Upon conclusion of the CB pilot and the Cave-Quint study, 18 of the original pilot communities continued their CB efforts and 15 new communities were added to the program, all implementing the refinements in the model that resulted from the original study. Information on these later CB program versions from
after 1990 through 1997, has been provided by William Bloomfield of School & Main, the company handling management of the CB Program.
The sample has grown considerably from about 1,400 in the original study to more than 15,000 participants later (largely B/C grade average, first generation in college, at-risk). These more recent and larger studies found:
- 95 percent of the CB Program participants were graduated from high school
- 71 percent of the CB Program participants went on to college compared to 37 percent of students who went to college in the same demographic group nationally.

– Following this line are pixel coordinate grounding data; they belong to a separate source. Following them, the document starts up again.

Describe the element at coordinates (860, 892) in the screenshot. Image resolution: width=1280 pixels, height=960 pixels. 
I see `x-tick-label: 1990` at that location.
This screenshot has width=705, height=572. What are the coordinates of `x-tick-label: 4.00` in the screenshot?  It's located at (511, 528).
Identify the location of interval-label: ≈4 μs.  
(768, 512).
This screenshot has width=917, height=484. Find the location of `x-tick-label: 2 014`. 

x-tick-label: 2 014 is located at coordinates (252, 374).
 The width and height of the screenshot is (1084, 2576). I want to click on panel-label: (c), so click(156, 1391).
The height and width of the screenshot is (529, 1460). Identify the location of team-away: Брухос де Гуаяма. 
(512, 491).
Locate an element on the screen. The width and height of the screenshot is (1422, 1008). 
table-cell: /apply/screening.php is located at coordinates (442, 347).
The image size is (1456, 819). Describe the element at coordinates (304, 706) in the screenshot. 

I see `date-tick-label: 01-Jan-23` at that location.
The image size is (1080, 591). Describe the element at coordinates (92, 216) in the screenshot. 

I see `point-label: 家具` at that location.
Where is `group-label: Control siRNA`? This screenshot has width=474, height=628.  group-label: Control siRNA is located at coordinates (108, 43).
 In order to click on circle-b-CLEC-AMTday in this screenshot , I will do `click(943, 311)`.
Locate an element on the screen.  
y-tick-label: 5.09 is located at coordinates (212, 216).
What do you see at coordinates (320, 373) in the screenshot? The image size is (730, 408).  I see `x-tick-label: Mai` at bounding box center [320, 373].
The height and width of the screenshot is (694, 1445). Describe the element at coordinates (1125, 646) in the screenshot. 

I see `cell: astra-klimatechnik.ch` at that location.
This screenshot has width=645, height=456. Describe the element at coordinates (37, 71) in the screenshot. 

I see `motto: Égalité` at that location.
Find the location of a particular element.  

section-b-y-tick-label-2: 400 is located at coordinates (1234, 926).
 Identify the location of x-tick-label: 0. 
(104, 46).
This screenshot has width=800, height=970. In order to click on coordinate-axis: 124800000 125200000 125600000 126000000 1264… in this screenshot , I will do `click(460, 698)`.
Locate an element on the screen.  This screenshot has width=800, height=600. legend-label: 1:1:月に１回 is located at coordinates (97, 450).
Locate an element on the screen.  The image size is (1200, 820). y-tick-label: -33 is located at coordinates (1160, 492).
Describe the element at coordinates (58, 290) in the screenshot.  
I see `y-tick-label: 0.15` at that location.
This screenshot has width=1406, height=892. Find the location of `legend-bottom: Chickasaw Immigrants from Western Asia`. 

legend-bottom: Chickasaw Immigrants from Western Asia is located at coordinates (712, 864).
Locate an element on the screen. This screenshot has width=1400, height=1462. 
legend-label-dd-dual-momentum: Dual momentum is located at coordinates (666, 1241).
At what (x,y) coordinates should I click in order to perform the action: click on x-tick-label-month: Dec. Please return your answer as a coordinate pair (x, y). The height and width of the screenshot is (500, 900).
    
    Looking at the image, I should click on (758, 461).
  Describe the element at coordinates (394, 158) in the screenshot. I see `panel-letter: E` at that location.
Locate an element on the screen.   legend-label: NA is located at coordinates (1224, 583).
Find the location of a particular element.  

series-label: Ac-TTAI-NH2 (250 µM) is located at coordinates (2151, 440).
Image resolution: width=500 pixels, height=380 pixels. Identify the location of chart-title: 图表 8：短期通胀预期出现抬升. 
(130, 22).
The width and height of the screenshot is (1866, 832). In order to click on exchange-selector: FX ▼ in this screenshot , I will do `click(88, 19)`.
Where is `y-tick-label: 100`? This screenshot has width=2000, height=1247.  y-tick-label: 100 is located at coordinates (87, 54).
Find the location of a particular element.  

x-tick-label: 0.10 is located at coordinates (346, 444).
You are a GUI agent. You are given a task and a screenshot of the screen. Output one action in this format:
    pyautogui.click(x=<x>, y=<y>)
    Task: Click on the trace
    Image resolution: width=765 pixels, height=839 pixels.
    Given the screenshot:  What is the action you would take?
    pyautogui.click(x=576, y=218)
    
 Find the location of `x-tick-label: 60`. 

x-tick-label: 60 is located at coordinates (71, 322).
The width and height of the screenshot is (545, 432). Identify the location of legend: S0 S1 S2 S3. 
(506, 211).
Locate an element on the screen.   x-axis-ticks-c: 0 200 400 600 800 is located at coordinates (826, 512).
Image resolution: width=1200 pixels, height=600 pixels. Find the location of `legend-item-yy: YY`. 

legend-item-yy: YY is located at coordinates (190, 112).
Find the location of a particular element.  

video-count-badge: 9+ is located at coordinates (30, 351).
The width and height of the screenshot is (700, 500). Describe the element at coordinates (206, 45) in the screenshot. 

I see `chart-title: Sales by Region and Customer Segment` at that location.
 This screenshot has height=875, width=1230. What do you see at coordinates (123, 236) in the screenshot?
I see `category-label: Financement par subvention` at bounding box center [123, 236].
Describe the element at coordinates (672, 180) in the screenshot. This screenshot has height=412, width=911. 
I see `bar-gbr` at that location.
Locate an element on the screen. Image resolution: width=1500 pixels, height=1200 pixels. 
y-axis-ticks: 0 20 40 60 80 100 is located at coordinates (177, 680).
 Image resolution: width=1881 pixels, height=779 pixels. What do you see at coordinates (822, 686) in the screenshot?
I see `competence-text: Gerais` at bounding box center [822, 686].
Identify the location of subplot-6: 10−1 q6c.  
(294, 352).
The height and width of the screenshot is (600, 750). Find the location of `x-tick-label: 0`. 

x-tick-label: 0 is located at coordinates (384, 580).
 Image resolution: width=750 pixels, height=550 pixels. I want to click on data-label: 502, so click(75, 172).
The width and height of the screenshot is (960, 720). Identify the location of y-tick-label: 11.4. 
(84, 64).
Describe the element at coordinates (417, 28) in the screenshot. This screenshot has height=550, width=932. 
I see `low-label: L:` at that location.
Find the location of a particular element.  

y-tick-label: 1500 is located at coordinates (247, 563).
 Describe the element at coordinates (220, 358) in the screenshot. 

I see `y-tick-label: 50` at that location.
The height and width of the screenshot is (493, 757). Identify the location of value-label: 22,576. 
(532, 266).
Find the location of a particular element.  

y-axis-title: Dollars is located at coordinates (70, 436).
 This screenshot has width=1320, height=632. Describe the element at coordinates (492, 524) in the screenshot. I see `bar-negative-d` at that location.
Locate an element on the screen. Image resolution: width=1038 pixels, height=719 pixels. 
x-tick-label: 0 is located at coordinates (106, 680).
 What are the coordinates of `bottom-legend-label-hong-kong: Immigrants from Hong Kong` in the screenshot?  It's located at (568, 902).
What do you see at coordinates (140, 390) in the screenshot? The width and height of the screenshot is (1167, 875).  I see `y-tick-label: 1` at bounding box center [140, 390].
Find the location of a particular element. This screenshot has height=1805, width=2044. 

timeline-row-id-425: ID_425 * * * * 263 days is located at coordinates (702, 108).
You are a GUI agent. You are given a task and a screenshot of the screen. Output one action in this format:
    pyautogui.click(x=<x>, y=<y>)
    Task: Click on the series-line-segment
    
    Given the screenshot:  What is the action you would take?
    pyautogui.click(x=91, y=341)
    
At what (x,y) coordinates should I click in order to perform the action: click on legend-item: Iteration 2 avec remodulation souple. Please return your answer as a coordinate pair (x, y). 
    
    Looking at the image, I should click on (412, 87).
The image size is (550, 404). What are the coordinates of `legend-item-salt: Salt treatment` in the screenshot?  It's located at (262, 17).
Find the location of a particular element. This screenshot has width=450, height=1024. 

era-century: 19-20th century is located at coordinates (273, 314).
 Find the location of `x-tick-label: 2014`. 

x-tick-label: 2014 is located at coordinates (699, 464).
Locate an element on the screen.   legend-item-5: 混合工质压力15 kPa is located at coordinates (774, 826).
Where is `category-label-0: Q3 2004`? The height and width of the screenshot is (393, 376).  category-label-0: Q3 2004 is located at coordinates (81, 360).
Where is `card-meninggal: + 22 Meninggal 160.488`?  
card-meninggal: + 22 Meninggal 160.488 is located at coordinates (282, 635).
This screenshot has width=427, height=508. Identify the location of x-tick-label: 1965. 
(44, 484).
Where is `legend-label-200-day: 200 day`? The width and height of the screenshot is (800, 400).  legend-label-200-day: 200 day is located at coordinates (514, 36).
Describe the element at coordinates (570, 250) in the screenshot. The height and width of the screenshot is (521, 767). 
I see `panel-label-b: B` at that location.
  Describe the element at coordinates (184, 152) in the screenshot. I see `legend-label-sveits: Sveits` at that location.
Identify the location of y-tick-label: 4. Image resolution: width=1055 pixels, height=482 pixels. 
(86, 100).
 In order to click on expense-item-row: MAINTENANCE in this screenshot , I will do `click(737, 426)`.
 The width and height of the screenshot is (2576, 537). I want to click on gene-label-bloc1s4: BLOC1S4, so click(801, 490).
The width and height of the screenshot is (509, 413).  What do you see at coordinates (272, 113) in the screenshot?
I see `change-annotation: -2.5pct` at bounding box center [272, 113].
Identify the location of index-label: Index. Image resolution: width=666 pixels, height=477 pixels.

The original CB results and more current good results are attributed to the following factors which were proposed as best practices.
1. Effective Implementation
CB worked to find the appropriate balance between broad flexibility and common goals, objectives and design. While sites have great flexibility in how they deliver services to students, years of experience have led to some consensus about critical, non-negotiable programmatic elements which are uniformly high
in quality and geared to achieve measurable outcomes. Three factors were key.
A. A high quality, very effective range of student services. (effective, comprehensive program parts);
B. Integration of those student services to achieve the “synergy” that makes the overall delivery of services even more effective;
C. Effective local program leadership – to orchestrate the efforts of and sustain local community partnerships, and provide an explicit focus on management and operations to ensure full implementation of the program design.
2. Broad-Based and Productive Partnerships
Several factors were found to be essential:
A. Engaging in active, shared leadership a broad base of local stakeholders (K-12 and higher education, business partners, and local government) creates a truly systemic partnership
B. Partners roles should include management and implementation activities.
C. The resulting partnership should have”less of a programmatic and more of a community development character,” which increases support for education reform and improves school-to-career system building and seamless delivery of services to students.